Sim, acho que esta é uma das principais tarefas do feminismo 99%. Estou convencida de que um feminismo que concentra toda a sua atenção na produção, fazendo com que mais mulheres entrem no mercado de trabalho, e desprezando o que acontece no campo da reprodução vai por um caminho ruim. Ambas as esferas são separadas, no entanto, estão entrelaçadas – e isso é parte do problema. Precisamos de uma nova maneira de pensar a relação entre essas esferas.

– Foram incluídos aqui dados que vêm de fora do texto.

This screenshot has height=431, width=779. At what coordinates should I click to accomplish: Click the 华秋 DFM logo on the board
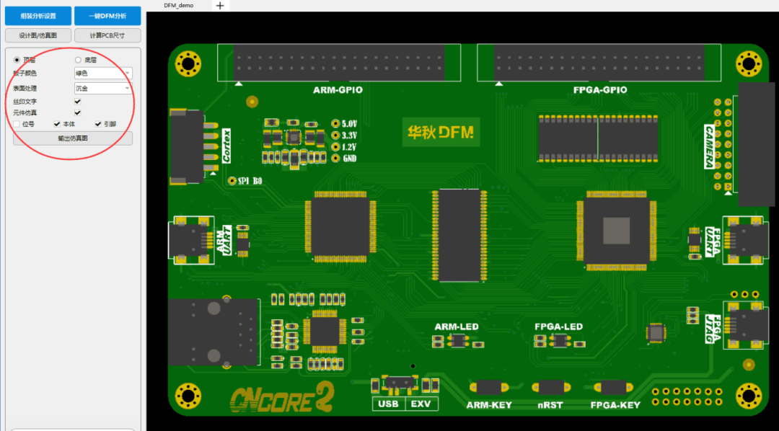(441, 132)
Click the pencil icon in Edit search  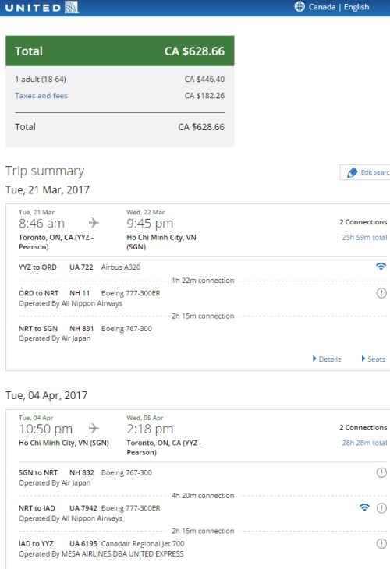point(353,172)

Um bom ponto de partida não seria colocá-las em contradição absoluta, algo que acontece agora e pode ser visto em fenômenos como a congelação de óvulos, ou bombas mecânicas de alta tecnologia para extrair leite materno. Isso coloca as mulheres em situações em que é impossível para elas ter uma carreira e, ao mesmo tempo, ter crianças antes dos 45 anos. Também implicaria medidas como redução da jornada de trabalho e salários decentes – para que tenham um só emprego e que possam ser capazes de bancar um lar e não apenas uma pessoa. Nem todas as famílias têm ou querem ter mais de um provedor. A ideia seria formular políticas de emprego e bem-estar sob o pressuposto de que somos todos sujeitos provedores e, ao mesmo tempo, cuidadores. Se fizermos disso um ideal de cidadania, teremos um conjunto de políticas completamente diferente.